Madre de los Desaparecidos
Seen in a distant land: a middle-aged woman holding a signboard with photos of her (presumably) two adult children, a daughter and a son. Only God, and a few Party officials, know what they have done. Snooped where they shouldn’t have snooped, took a picture of something forbidden, asked that prisoners be fed or peasant laborers be paid. Or perhaps something less noble: purse-snatchings or muggings or running drugs out of a neighboring country. Or maybe they were starting a business but lacked the Party connections of their rivals. For an unpopular person, all such crimes might have the same punishment. Then: doors felled late at night, bags over heads, camps in provinces where foreigners are forbidden to tread. And Mom at the gate in front of the City Center with a signboard.

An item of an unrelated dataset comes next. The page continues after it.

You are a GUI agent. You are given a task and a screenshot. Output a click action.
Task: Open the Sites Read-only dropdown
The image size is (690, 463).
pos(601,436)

There are no judges or lawyers in that country. Bureaucracies have Party appointees. A person without favorable Party connections might find himself without a driver’s license, or a travel permit, or a permit to own a telephone. Death by a thousand paper cuts.
The foreigner in that country lives a daily ritual of oblivion. He eats the exciting food and learns the language and rides the rickety public transit and writes funny missives to friends Back Home. He makes sweeping generalizations about the people: they talk excitedly or are quick to smile or make fun of his use of the the language. He does not consider that these wonderful people live always under that shadow. Then, one day, when jogging past the City Center, he sees una madre de los desaparecidos, with her signboard and vacant eyes.
And he thinks: Thank God this isn’t happening Back Home.